Exercise prompt:
Copy each line below that contains "will".
(Beginning of Input)
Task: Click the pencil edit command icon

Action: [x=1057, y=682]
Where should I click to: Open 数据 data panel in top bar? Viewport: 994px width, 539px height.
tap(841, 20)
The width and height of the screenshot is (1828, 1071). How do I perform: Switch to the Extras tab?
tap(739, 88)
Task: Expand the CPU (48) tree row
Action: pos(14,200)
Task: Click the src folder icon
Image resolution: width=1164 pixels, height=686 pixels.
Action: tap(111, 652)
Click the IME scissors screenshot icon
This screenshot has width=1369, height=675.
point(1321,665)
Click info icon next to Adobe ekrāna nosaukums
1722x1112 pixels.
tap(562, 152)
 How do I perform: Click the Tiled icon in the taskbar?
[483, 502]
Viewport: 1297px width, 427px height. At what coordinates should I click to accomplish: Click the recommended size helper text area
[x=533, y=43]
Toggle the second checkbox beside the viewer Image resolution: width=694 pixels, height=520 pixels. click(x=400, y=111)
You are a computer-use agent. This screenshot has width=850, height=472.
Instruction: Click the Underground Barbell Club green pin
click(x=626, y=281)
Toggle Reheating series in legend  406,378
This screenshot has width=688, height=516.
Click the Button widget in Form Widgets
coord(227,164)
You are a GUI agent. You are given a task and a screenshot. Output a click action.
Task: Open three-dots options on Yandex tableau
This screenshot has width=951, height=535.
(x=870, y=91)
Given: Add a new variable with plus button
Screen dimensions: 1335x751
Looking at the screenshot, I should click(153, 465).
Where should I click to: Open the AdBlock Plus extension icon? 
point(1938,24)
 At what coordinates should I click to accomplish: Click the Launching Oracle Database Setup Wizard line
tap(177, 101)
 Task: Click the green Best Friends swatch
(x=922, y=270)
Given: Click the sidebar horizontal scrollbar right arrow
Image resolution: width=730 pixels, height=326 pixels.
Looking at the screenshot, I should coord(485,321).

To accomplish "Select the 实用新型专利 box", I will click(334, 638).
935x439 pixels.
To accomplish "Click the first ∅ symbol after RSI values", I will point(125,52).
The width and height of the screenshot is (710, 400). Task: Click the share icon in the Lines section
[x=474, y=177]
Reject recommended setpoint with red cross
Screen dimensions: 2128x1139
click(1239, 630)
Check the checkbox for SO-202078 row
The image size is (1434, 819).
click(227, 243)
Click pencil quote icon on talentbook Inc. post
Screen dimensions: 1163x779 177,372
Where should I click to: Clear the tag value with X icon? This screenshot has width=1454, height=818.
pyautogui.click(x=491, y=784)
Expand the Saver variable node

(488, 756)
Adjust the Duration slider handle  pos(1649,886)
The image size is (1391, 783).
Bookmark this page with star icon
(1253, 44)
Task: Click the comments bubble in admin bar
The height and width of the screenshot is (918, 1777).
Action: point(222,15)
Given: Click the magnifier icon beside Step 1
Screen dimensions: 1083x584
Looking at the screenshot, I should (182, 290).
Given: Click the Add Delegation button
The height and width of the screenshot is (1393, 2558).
(End of Input)
The completed task:
To accomplish "Select the 实用新型专利 box", I will click(334, 638).
To accomplish "Click the first ∅ symbol after RSI values", I will point(125,52).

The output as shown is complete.